Вишнёвая смола
Шрифт:
Мне было шесть – и я не заметила, что Серёжка умер.
Мне исполнилось семь – и я не знала, что его мать родила крепкого здорового сынишку. Дениса. Дениса Александровича.
Я пошла первый раз в первый класс, и жизнь закрутила меня бесконечной чередой интересов, новых открытий и разочарований. Сумма знаний становилась всё больше. Понимание сути так и не приходило. Расслабляться было негде, да и некогда.
Мы все выросли. И мой родной старший брат. И мой двоюродный брат-дурак. И, конечно же, я. Мы ссорились, мирились, становились безразличны друг к другу. Возникали какие-то дурацкие человеческие вопросы. А человеческие вопросы всегда дурацкие. Потому что одни и те же: недвижимость и отношения. И ещё – наше отношение к недвижимости. Мы сходились и расходились.
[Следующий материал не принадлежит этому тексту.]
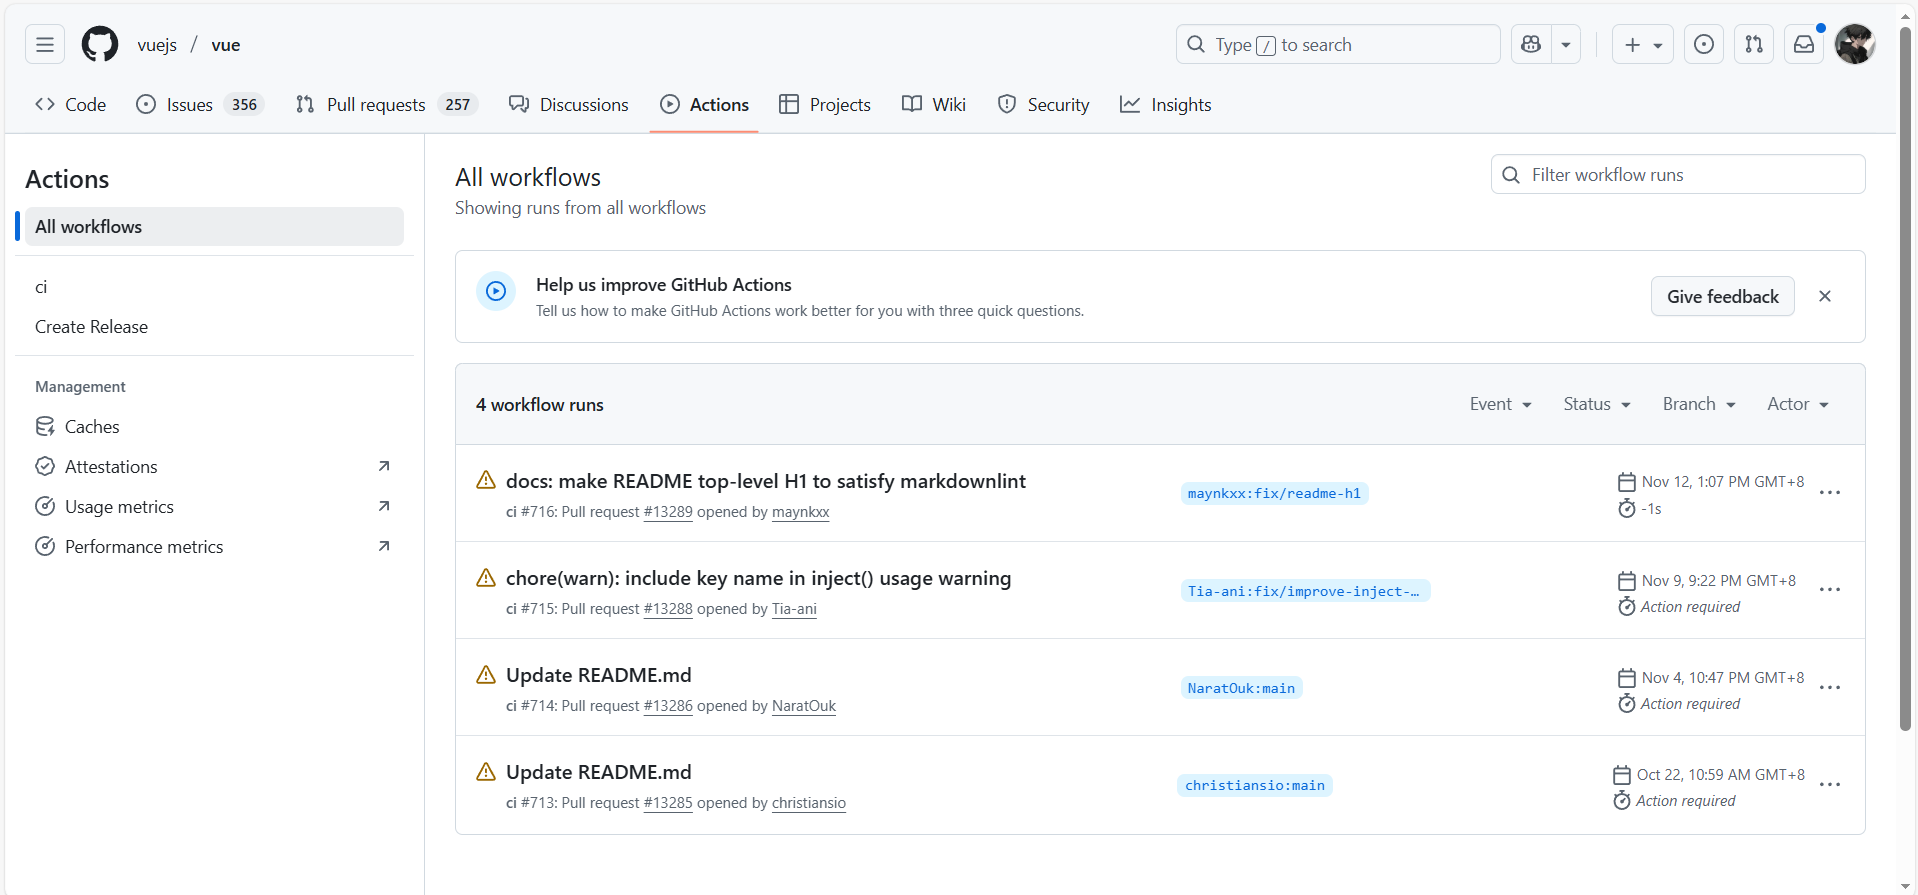Viewport: 1918px width, 895px height.
Task: Open the issues icon in header
Action: point(1704,45)
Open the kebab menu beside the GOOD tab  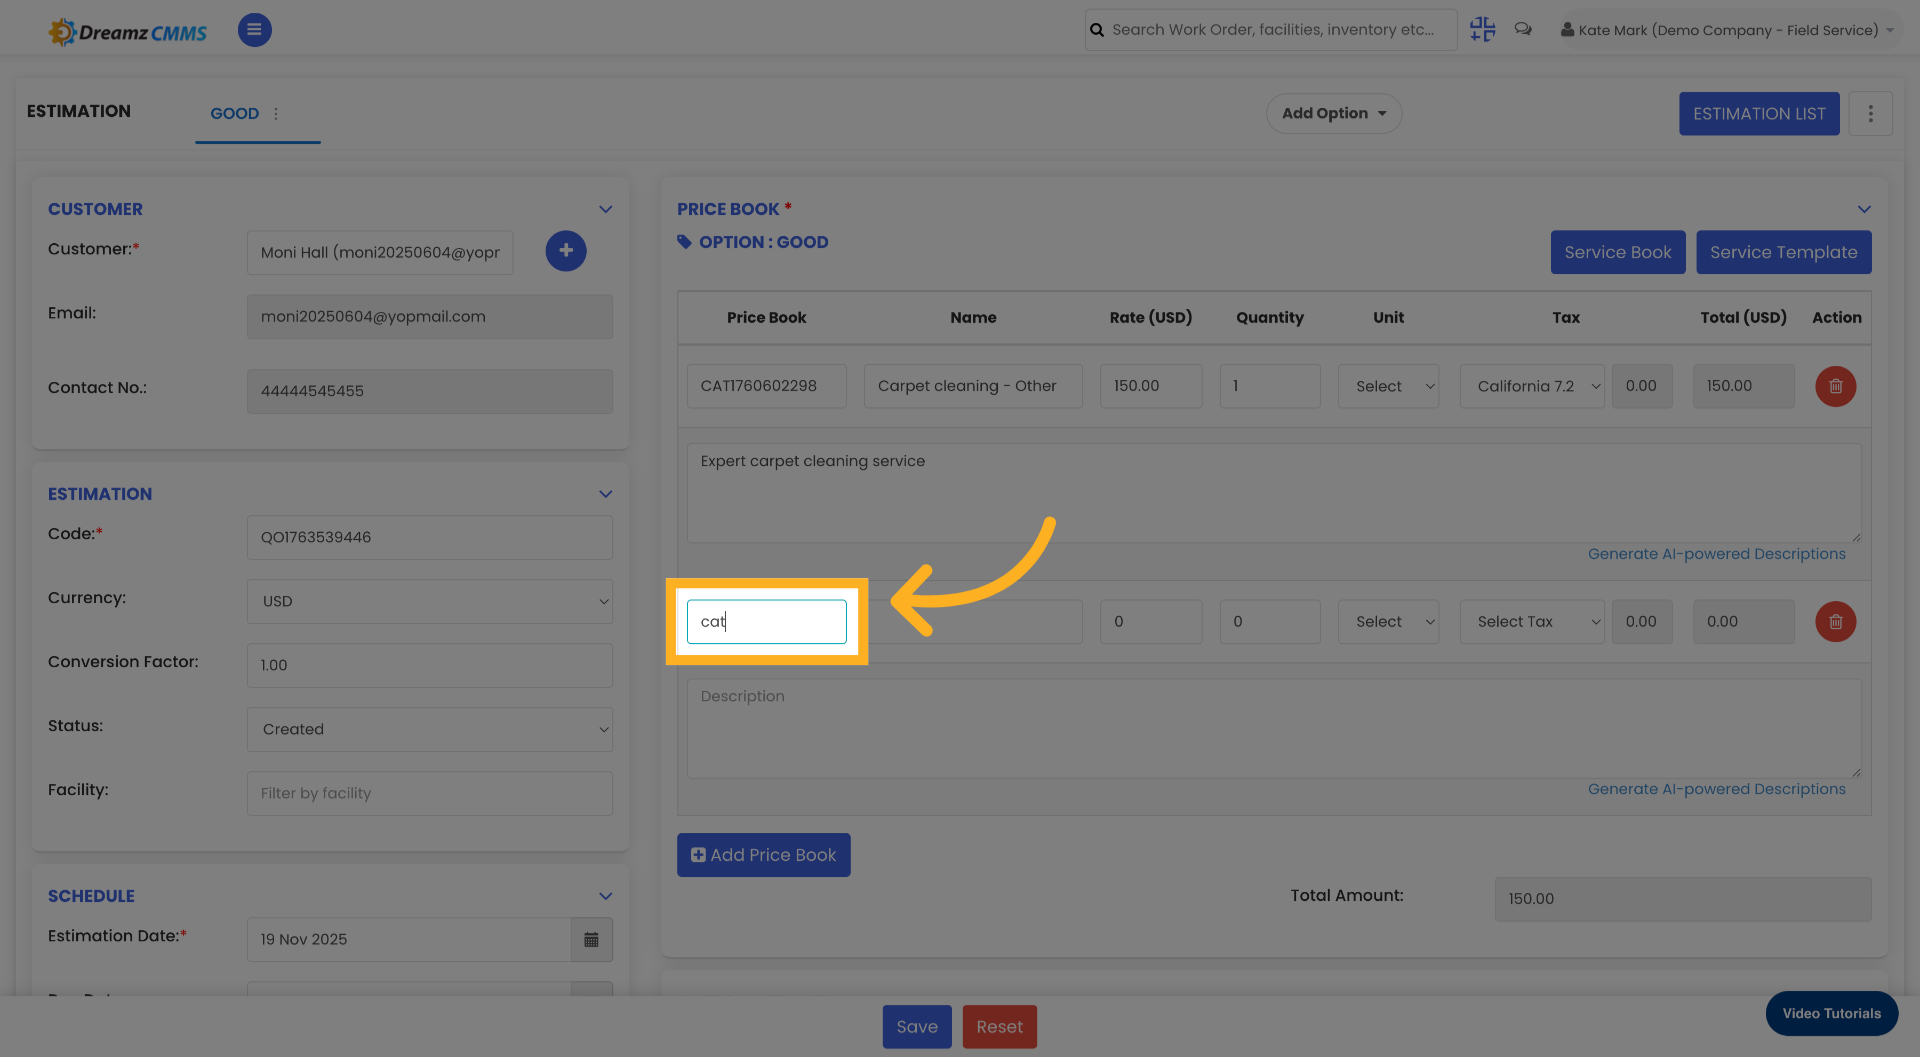[276, 114]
И друг с другом, и с какими-то людьми противоположного пола, с которыми мы некоторое время делили жилплощадь, а потом эту жилплощадь делили. Я наблюдала, как горячая любовь – и моя, и ко мне – претерпевает
В детстве я обожала свою тётку Ольгу. И – в моём детстве – она обожала меня. И вот спустя какие-то тридцать лет мы повстречались на судебном заседании. Если бы тогда, когда мне было шесть, кто-то сказал бы мне, что я встречусь с родной сестрой моей матери на судебном заседании – я бы не поверила. Нет, не так… «Не поверила» – не отражает. Это просто бы не поместилось в мой мир. Это было бы вне его категорий. Вне его маленькой детской несправедливости, нелогичности и непоследовательности. Вне понятий юного шестилетнего мира. Мудрого своей чистотой. Но в мои тридцать шесть мы с тёткой Ольгой встретились на судебном заседании. Мы судились друг с другом. Перед этим было много лет всякого, и я давно уже живу не в этом городе и даже не в этой стране. Но не об этом. Не сейчас…
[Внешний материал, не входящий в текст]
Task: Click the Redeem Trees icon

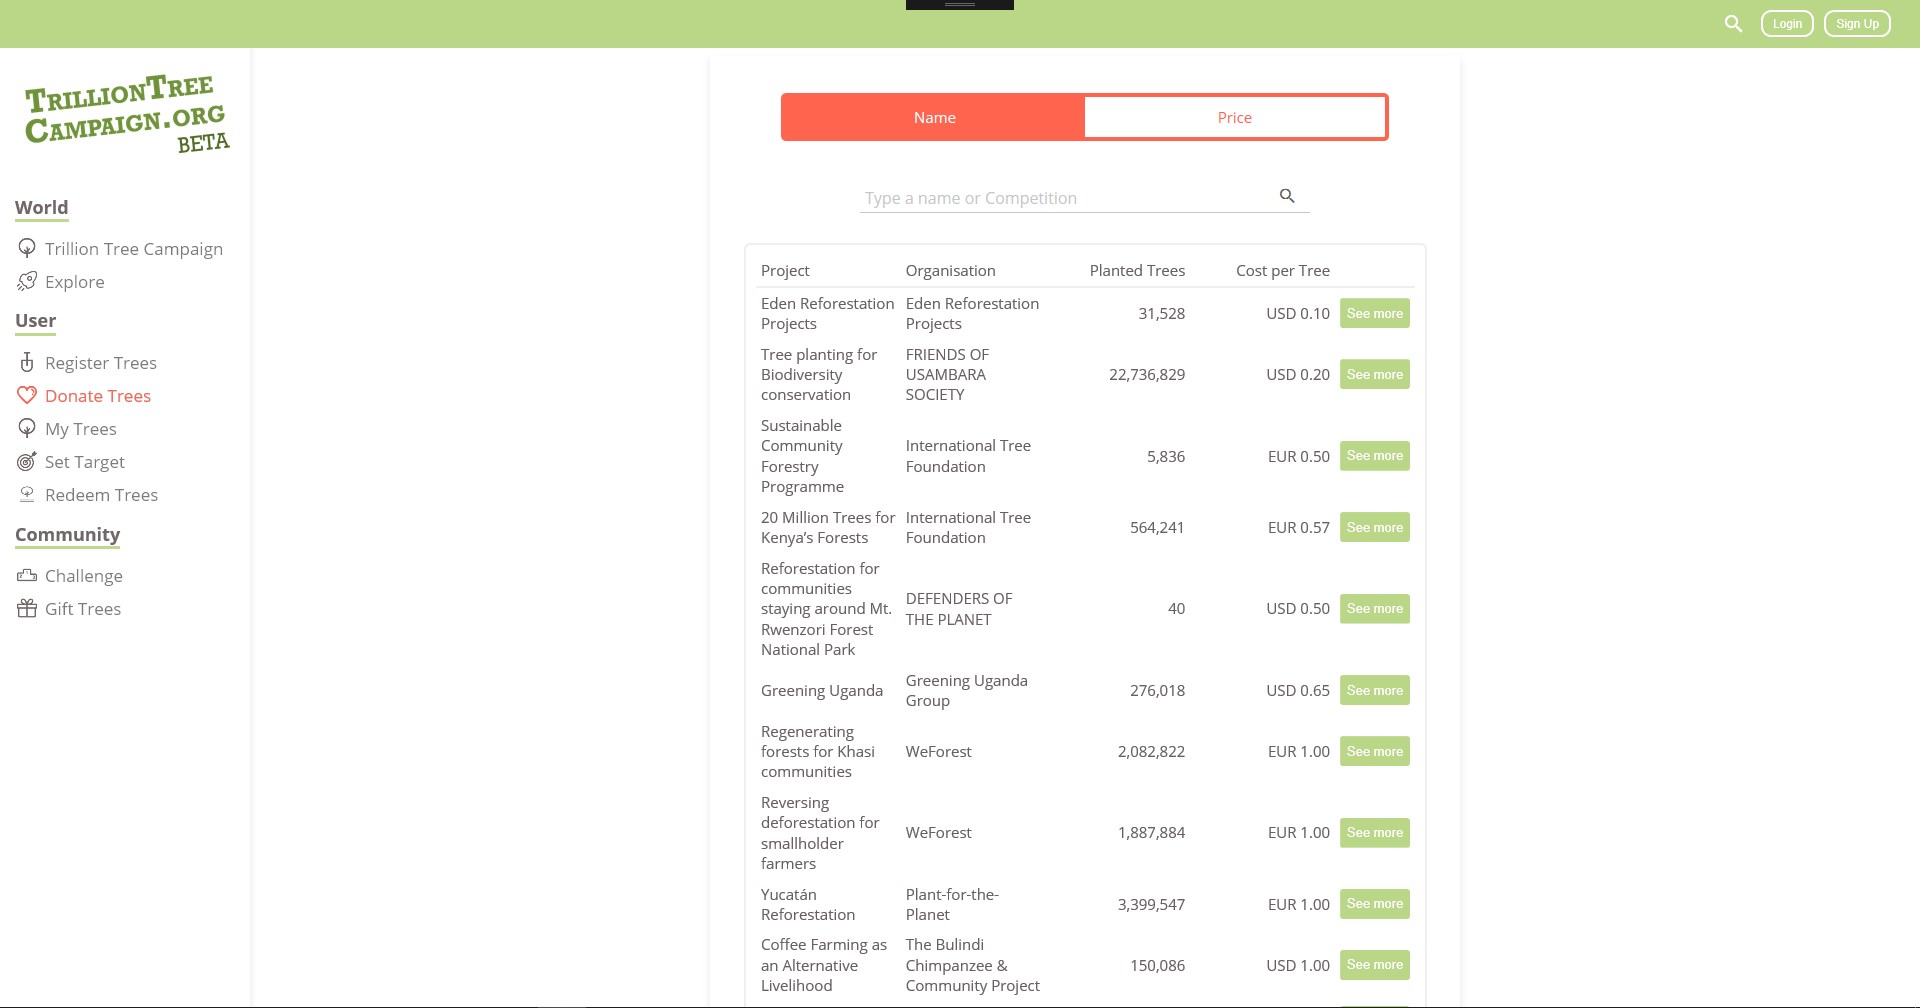Action: coord(27,494)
Очередное заседание окончилось. Решение не было принято. Наверное, мы обе устали от бессмысленной вражды, и нам нужна была хотя бы временная передышка.
– Зайдёшь ко мне – выпить чаю? – буркнула моя шестидесятидвухлетняя тётка.
– Зайду. Отчего бы не зайти?
И мы пошли. Пешком. Здесь многое изменилось. Я давно здесь не была. Ничего не осталось от детства. Изменилась тётка. Изменилась я. Почти не изменились улицы по эту сторону трамвайного полотна. Совсем не изменилась только пыль.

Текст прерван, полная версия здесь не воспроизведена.